§ **Required action**
Output only the lines below that start at the line containing "1024x705 pixels." and end at the line containing "Image resolution: width=1286", with both ends kept.

§ **Records shown**
━━━━━━━━━━

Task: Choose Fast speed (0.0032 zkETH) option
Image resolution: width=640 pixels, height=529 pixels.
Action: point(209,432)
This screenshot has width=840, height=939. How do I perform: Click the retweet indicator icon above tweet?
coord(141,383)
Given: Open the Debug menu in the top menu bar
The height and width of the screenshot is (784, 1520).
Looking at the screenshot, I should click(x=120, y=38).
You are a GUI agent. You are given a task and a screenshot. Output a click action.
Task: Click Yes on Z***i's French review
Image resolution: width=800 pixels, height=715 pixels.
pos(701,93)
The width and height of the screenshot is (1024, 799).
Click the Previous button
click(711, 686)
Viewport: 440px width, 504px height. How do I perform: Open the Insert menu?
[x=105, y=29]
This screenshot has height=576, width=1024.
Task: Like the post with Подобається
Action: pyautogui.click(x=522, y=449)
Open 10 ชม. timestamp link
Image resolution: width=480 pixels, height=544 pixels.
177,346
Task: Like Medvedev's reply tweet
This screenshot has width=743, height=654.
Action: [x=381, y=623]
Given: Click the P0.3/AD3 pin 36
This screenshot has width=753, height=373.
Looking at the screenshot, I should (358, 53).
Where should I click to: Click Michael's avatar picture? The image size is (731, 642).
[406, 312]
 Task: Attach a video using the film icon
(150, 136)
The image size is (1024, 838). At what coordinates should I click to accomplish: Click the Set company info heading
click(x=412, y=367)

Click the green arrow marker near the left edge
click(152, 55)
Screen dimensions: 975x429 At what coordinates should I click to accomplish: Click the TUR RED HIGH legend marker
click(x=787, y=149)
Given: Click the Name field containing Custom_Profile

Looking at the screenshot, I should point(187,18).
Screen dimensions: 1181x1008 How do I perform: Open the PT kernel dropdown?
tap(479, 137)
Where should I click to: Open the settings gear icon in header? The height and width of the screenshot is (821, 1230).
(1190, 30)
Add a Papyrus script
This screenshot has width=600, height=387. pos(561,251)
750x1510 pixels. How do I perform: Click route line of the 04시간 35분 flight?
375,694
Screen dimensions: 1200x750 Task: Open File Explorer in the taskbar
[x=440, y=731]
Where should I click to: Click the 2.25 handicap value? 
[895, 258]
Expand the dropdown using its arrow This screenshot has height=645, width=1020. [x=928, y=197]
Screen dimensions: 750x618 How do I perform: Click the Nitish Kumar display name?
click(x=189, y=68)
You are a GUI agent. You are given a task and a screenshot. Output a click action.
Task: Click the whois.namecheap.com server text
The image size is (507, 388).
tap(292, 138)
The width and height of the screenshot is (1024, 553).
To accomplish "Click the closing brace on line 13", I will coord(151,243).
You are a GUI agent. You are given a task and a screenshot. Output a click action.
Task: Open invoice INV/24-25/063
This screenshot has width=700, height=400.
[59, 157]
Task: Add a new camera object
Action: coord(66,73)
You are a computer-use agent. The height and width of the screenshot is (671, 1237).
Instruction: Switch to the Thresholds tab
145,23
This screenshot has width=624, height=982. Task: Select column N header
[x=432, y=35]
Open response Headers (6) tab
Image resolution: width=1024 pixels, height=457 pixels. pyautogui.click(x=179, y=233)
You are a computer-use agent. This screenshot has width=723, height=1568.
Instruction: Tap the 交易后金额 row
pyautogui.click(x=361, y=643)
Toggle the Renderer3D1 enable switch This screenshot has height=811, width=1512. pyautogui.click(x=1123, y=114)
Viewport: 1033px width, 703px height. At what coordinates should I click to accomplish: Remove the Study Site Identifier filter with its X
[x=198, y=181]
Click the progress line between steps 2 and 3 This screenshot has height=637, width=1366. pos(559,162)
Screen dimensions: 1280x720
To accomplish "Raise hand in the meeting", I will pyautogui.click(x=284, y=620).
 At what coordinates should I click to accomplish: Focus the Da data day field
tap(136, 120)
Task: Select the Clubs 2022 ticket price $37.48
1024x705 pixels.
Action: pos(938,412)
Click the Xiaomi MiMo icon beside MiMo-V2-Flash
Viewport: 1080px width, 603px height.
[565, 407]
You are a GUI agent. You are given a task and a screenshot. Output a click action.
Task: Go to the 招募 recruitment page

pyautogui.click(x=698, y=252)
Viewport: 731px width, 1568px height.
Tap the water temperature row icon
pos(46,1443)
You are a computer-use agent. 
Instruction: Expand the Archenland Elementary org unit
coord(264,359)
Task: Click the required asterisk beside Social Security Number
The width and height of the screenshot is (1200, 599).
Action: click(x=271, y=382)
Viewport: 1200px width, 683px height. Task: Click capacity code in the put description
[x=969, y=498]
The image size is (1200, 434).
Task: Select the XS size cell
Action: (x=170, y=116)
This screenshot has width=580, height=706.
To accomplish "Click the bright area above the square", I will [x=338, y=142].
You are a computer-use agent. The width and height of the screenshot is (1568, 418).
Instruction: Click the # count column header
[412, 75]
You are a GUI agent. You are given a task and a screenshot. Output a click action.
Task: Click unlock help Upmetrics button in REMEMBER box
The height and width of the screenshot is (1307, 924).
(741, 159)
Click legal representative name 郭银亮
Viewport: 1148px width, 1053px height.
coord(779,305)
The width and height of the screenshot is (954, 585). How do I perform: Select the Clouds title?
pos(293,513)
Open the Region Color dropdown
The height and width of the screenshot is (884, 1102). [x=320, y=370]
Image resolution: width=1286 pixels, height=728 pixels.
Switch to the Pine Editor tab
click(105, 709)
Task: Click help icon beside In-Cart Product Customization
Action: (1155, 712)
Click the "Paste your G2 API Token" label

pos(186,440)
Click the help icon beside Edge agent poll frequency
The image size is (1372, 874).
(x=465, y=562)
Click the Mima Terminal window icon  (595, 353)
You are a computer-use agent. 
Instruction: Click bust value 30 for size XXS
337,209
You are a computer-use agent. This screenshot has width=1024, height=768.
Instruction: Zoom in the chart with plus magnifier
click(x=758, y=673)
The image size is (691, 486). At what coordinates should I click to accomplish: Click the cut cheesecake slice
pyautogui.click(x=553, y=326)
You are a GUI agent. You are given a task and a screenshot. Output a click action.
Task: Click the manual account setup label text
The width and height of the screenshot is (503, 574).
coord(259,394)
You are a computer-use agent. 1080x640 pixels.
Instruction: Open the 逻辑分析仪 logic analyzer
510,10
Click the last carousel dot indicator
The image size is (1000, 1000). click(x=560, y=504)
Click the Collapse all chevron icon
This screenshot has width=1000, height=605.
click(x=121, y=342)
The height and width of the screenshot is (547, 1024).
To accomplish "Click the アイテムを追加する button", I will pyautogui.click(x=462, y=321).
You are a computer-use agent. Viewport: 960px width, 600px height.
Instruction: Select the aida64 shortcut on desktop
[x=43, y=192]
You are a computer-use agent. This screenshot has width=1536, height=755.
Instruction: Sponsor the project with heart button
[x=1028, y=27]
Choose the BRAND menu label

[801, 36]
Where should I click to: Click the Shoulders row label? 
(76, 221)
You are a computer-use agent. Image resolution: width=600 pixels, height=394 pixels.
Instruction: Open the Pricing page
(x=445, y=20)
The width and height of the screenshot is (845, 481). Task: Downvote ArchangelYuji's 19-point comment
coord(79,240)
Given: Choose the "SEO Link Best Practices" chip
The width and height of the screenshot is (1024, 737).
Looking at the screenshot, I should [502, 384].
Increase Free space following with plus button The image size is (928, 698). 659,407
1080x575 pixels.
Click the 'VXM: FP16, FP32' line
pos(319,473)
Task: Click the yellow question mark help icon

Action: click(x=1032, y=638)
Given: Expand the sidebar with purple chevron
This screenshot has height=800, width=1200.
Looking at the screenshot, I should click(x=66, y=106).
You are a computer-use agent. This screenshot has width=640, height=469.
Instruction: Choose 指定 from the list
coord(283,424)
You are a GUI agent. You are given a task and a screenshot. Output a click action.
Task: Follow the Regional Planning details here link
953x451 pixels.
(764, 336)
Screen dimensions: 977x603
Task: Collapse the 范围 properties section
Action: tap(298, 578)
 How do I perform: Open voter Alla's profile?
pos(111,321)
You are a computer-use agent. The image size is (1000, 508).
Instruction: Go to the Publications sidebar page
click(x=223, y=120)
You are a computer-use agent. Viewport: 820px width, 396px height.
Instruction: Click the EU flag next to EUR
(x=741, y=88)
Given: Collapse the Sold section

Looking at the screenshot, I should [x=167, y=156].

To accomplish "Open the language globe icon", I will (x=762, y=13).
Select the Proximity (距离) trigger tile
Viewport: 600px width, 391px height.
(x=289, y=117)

━━━━━━━━━━

§ **Task response**
1024x705 pixels.
Action: pos(938,412)
Click the Xiaomi MiMo icon beside MiMo-V2-Flash
Viewport: 1080px width, 603px height.
[565, 407]
You are a GUI agent. You are given a task and a screenshot. Output a click action.
Task: Go to the 招募 recruitment page

pyautogui.click(x=698, y=252)
Viewport: 731px width, 1568px height.
Tap the water temperature row icon
pos(46,1443)
You are a computer-use agent. 
Instruction: Expand the Archenland Elementary org unit
coord(264,359)
Task: Click the required asterisk beside Social Security Number
The width and height of the screenshot is (1200, 599).
Action: click(x=271, y=382)
Viewport: 1200px width, 683px height. Task: Click capacity code in the put description
[x=969, y=498]
The image size is (1200, 434).
Task: Select the XS size cell
Action: (x=170, y=116)
This screenshot has width=580, height=706.
To accomplish "Click the bright area above the square", I will [x=338, y=142].
You are a computer-use agent. The width and height of the screenshot is (1568, 418).
Instruction: Click the # count column header
[412, 75]
You are a GUI agent. You are given a task and a screenshot. Output a click action.
Task: Click unlock help Upmetrics button in REMEMBER box
The height and width of the screenshot is (1307, 924).
(741, 159)
Click legal representative name 郭银亮
Viewport: 1148px width, 1053px height.
coord(779,305)
The width and height of the screenshot is (954, 585). How do I perform: Select the Clouds title?
pos(293,513)
Open the Region Color dropdown
The height and width of the screenshot is (884, 1102). [x=320, y=370]
Image resolution: width=1286 pixels, height=728 pixels.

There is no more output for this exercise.